Du mois d’orgie footballistique de la fin de l’année 2022, je retiendrai plusieurs choses plus politiques. D’abord le fait que les méchants Arabes ont été capables d’organiser un évènement sportif majeur sans emprisonner ni exécuter personne. Ensuite, qu’une équipe pleine d’arabes, entraînée – suprême impudence – par un Arabe (et non par un de ces traditionnels « sorciers blancs » vénérés par nous-autres, peuples inférieurs) a été capable de se hisser en demi-finale et d’enflammer joyeusement la planète. Enfin, que le ballon d’or 2022, certes un sale arabe, a été chassé sans ménagement ni égards de l’équipe de France au motif d’une blessure vénielle, qui ne l’aurait pas empêché de participer à la seconde phase de la compétition.
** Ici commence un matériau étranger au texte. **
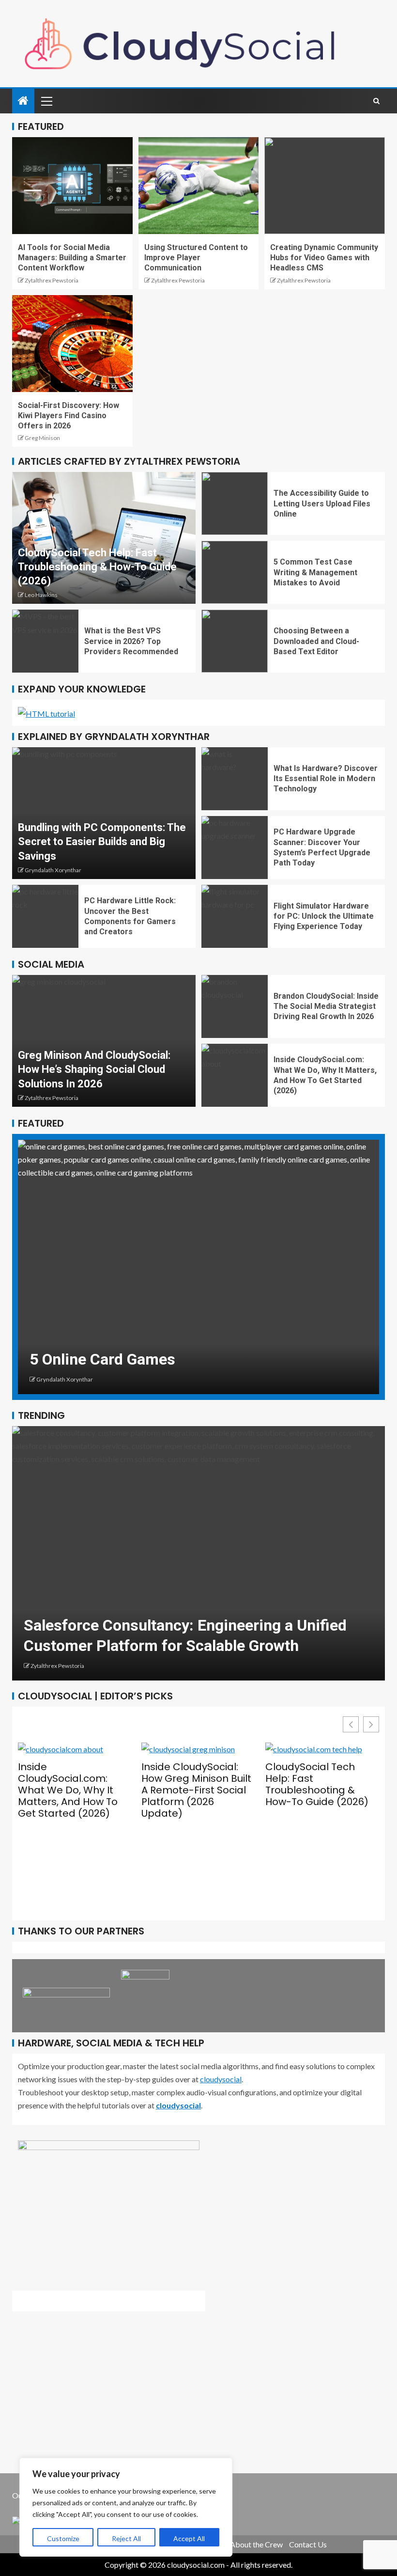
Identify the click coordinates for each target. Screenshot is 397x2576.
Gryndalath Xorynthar (53, 870)
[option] (198, 1267)
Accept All (189, 2538)
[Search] (376, 101)
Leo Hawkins (41, 594)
Peut-être cela fait-il trop d’arabes, mais on nous excusera de retenir les tropismes qu’on nous assigne. Ces histoires d’arabes, binationaux ou pas, m’ont refait penser à la magnifique histoire de ces stars algériennes du championnat de Division 1 française de la fin des années 50, qui avaient déserté leurs clubs, leurs contrats professionnels et même pour certains l’Equipe de France (Mustapha Zitouni et la légende Rachid Mekhloufi), pour former depuis Tunis la première équipe nationale d’Algérie : l’équipe du Front de Libération Nationale de football. De 1958 à 1962, ce « onze de l’indépendance » s’engagera dans une grande tournée mondiale d’environ 80 matchs, qui fera beaucoup, tant pour la promotion politique du projet indépendantiste (Alger, « Mecque des révolutionnaires ») que pour la fierté du peuple algérien en lutte.
Cette équipe mythique, qui remporta la grande majorité de ses matchs, vient nous rappeler quelque chose d’essentiel et de très bien enfoui : les Arabes peuvent gagner. On mesure mal ce qu’a pu représenter la colonisation à cet égard. La question n’est pas tant celle des meurtres, des viols et de la torture (les Européens les ont massivement pratiqué entre eux au cours de l’histoire), que de l’infériorisation de tout un peuple. La colonisation a fait de nous d’immenses perdants, a instillé dans nos esprits et pour des générations encore, que nous étions des tocards, tout justes apte à ramasser les miettes qu’on voudrait bien nous donner. La colonisation a privé nos pères de leur dignité et a privé leurs descendants, de cette tranquille fierté identitaire qui fait les peuples heureux et prospères.
L’engouement pour le parcours du Maroc a été mal interprété. Il n’avait rien à voir avec l’islam (la Turquie a fait une demi-finale en 2002 sans émouvoir personne en dehors de ses frontières), rien à voir avec l’arabité (combien d’arabes dans les fêtes à Douala, après la victoire contre le Portugal en quart ?) et tout à voir avec la colonisation de l’Afrique et ses effets sur nous tous, descendants de peuples humiliés et offensés.
On pourra dire qu’il n’est ici question que de foot. Je pense toutefois, contrairement au président Macron, que le sport, et le football en particulier, sont éminemment politiques. D’ailleurs le cri de ralliement des fans « One, two, three, viva l’Algérie ! » n’est-il pas dérivé du slogan indépendantiste « We want to be free ! » prononcé avec l’accent du bled ? Certains disent que cette histoire est un mythe. Cela tombe bien, c’est avec des mythes qu’on forge les identités victorieuses.